The DeepVariant team took one of the points in the genomic analysis workflow where scientists have historically used eyeballs and intuition to identify subtle patterns in the data. Prior variant callers were built atop that intuition, coding it into complex algorithms. That’s why there was a well characterized image format (Pileup) already available as a starting point for the project – scientists still want to look at the results of their callers to see if the results align with intuition.

That’s why there was a contest for the team to win. Because we’re still figuring this stuff out.

It was a good place to start, and the system performed much as we might expect.

Much to Learn

I saw a preview of this technology at the Broad Institute, sometime in mid to late 2016. We were all really impressed. I remember that someone asked exactly the right question: “Can it -discover- a new sort of biological artifact or feature? One that we haven’t seen before?”

The team was unambiguous: Of course it can’t. Until the patterns are present in the training data, there’s nothing there to learn. Further, this particular approach will never suggest that, maybe, we’re looking at the problem sideways.

Put another way: There is a lot of genomic biology still to be learned.

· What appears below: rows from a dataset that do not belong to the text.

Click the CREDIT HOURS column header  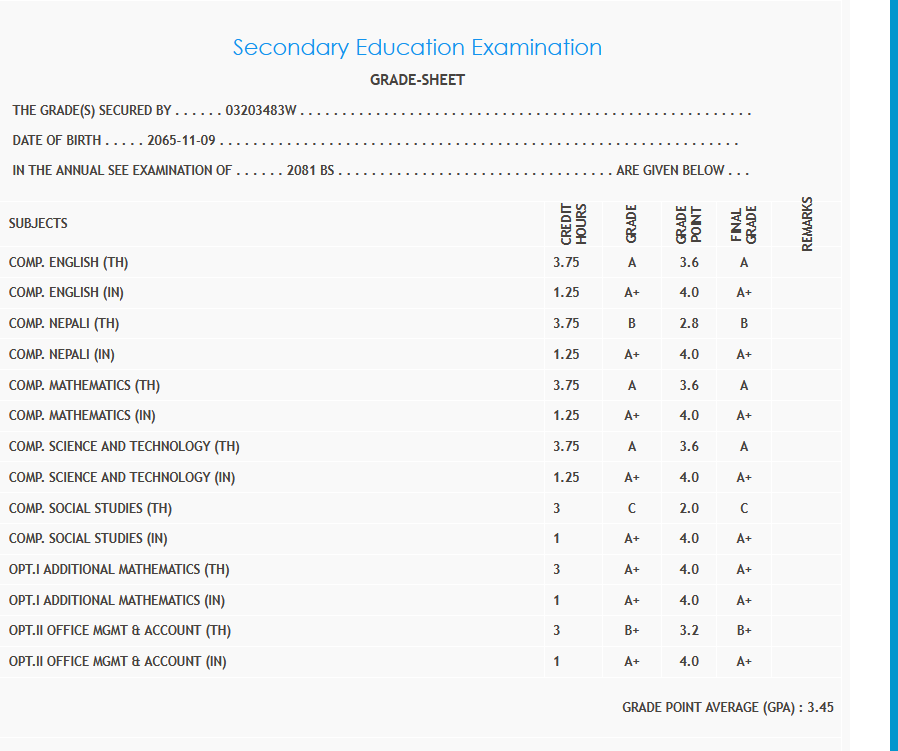click(573, 224)
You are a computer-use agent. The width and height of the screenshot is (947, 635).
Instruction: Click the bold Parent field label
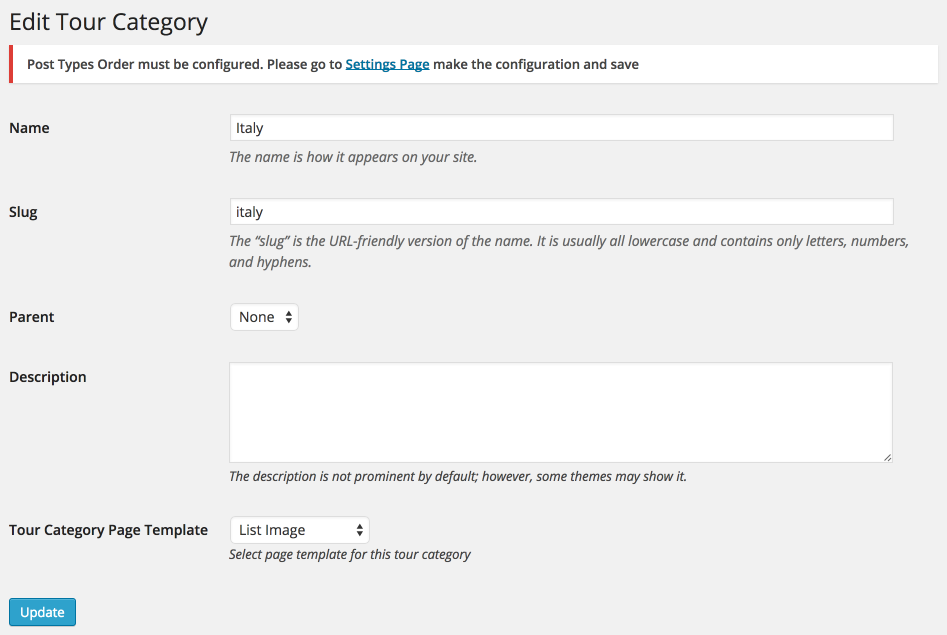(31, 317)
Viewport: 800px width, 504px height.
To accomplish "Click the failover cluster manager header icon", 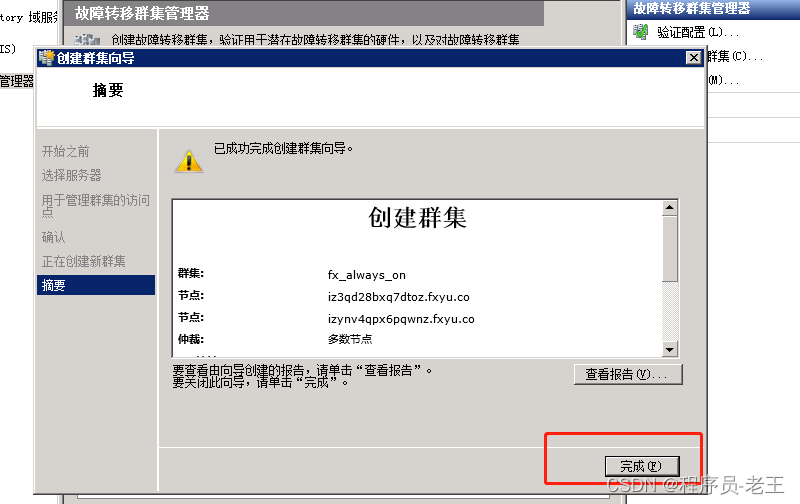I will pos(88,39).
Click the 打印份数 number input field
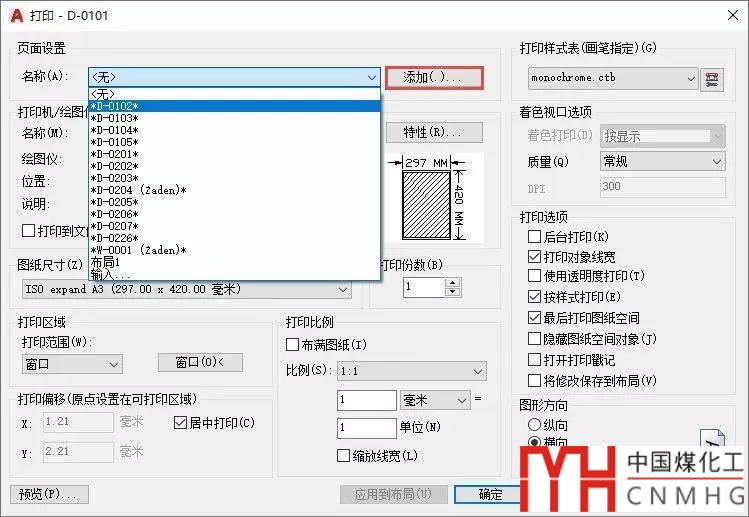This screenshot has height=517, width=749. tap(423, 288)
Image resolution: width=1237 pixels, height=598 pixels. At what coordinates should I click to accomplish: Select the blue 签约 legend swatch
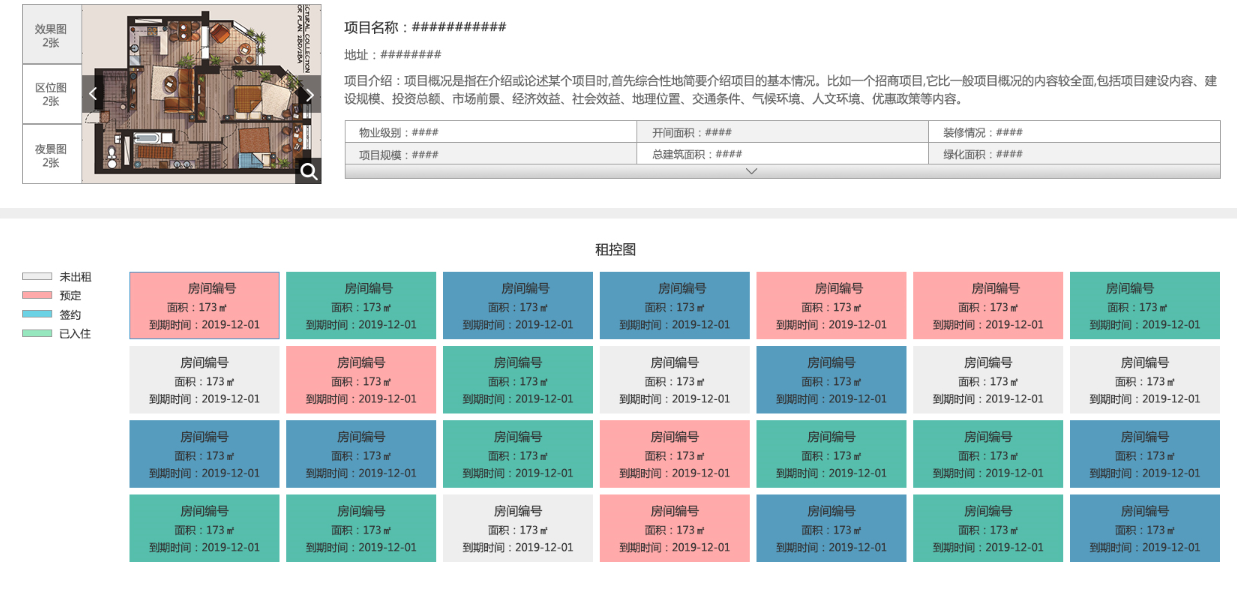coord(37,315)
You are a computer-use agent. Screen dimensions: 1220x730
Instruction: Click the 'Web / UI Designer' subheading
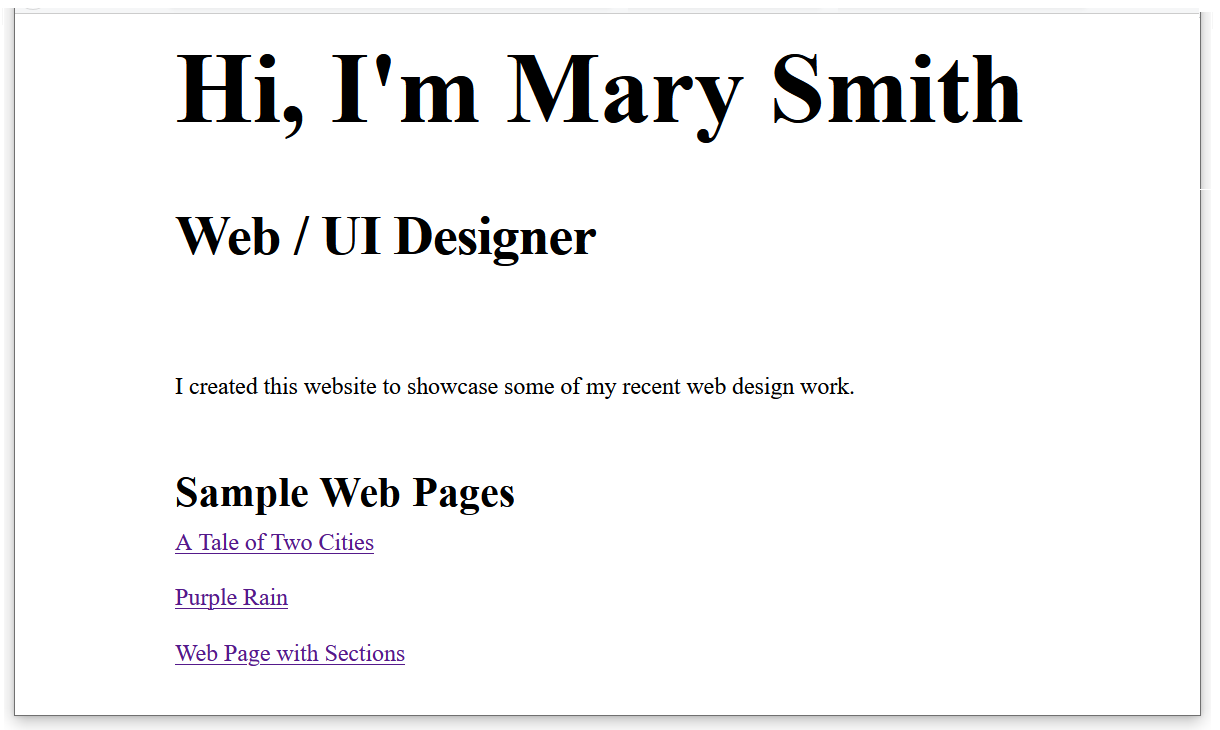[385, 237]
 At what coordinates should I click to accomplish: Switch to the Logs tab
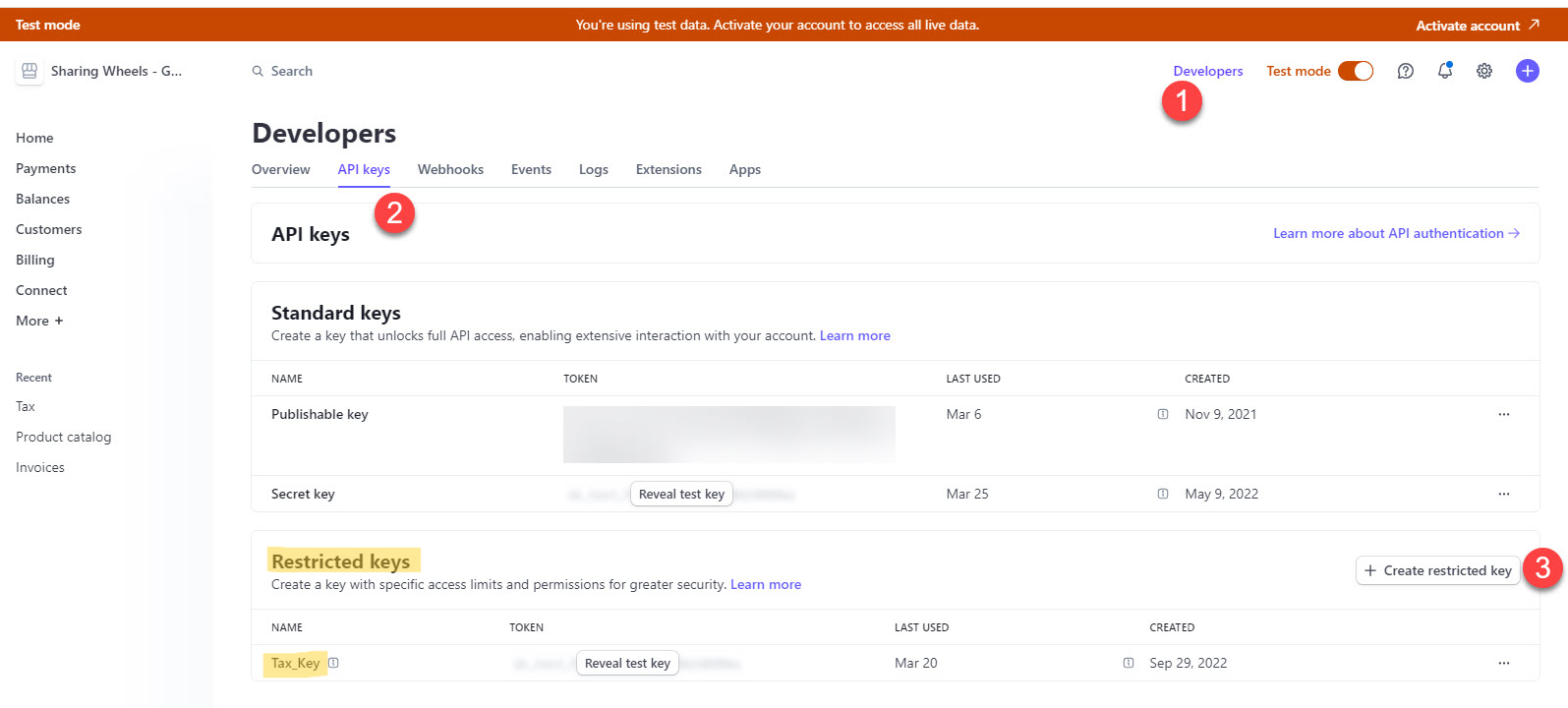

Every year that I’ve been in and around this field, there has been at least one discovery that has up-ended major pieces of institutional knowledge and dogma. Formerly safe assumptions get melted down, combined with new insights, and formed into superior alloys all the time.

The more subtle challenge

There is a more subtle challenge in this particular case: We’re dealing with measurements rather than facts here. The process of DNA sequencing is complex and subtle, with biases and omissions and room for improvement throughout. The way that this particular test was framed up assumes that there is one unambiguous correct answer to the question of variation, and that we already know that answer.

A genomic biologist – or scientist of any stripe – has to hold two truths in their head at the same time: They must gather data to answer questions, and they must also accept that the data may suggest refinements to the question itself. Those refinements to the question, the ones that call existing knowledge in question – that’s where the real innovation happens.

Given enough data, machine learning now excels at answering well formed questions. The task of questioning our assumptions and changing the question itself remains much more subtle.

The take home

The short version is that computers are here, right now, to take away any part of any job that involves memorizing a large corpus of data and then identifying new examples of old categories based on patterns in that data. This is just as true for eyeballing pileup images as it is for reading ZIP codes or license plates.

Machine learning is also here for any part of your job in which you merely turn the crank on a bunch of rules and formulas. This has already impacted a bunch of different jobs: Tax preparation, law, real estate, and travel planning have all undergone radical changes in the last decade.

One final thought: This is also a big deal because while it takes massive computation to create a recognizer like DeepVariant, it is trivial to use that recognizer on any particular input. Variant calling in the old model takes up a lot of CPU power – which can now be turned (hopefully) to more subtle questions.